Aria and Noel were no longer gathered around the hole. Spencer had watched them from the window; the whole thing with the medium had taken only about ten minutes. Though she was curious about what Aria had discovered with Madame Psychic Friend, she felt too stubborn to ask. The medium looked suspiciously like the woman who hung out on the Hollis College green, claiming she could speak to trees. Spencer hoped the press wouldn’t get wind of what Aria was doing—it would just make them look crazier.
“Hey, Spence.”
She jumped. Her father stood in her doorway, still in a dark pin-striped suit from work.
“Want to look at windmill Web sites with me?” he asked. Her parents had decided to replace the fire-damaged windmill with a new one that would help to power the house.
“Um . . .” Spencer felt a twinge of regret. When had her dad last asked her to take part in a family decision?

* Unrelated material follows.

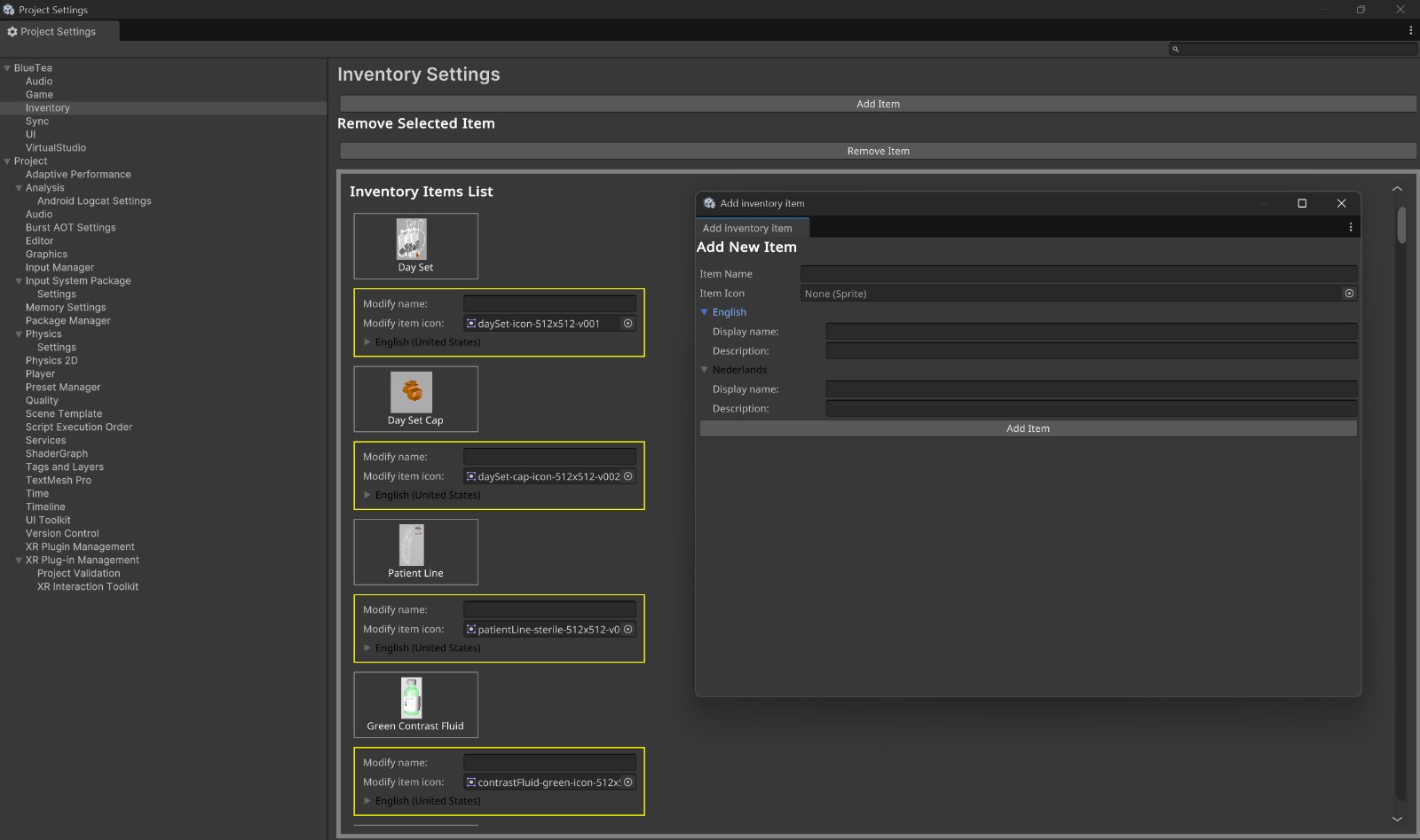The width and height of the screenshot is (1420, 840).
Task: Collapse the Nederlands foldout
Action: 705,370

Yet she couldn’t even look at him. The letter she’d found on his hard drive scrolled through her mind like the CNN news ticker. Dear Jessica, I’m sorry things got cut short. . . . I can’t wait to be alone with you again. Xx, Peter. It wasn’t hard to draw awful conclusions. She kept imagining her father and Mrs. DiLaurentis sitting on the beige wraparound sofa in Ali’s living room—the very same couch Spencer, Ali, and the others sat on when they watched American Idol—nuzzling noses in the same way some PDA-obsessed couples did in the hallways of Rosewood Day.
“I have homework,” she lied, the grilled chicken salad she’d had for lunch churning in her stomach.
Her dad looked disappointed. “Okay, maybe later then.” He turned and padded down the stairs.
Spencer let out a pent-up breath. She needed to talk to someone about this. The secret was too weighty and overwhelming to handle alone. She pulled out her phone and dialed Melissa’s number. It rang and rang.
“It’s Spencer,” she said shakily after the voice mail beep. “I need to talk to you about something with Mom and Dad. Call me back.”
She pressed the end button with despair. Where’s Mom? Melissa had bleated to their dad the night Ali went missing. We need to find her. According to their father’s letter to Ali’s mom, the two of them had met up that same night. What if Spencer’s mom caught them together and that was why she never wanted to talk about that night again?
The realization hit her again. Her dad . . . and Ali’s mom. She shuddered. It was unthinkable.
The woods were eerily still. A flutter to her right caught her eye, and she turned. There was a flash of yellow at Ali’s old bedroom window. Then a light flipped on. Maya, the girl who lived there now, crossed the room and plopped down on the bed.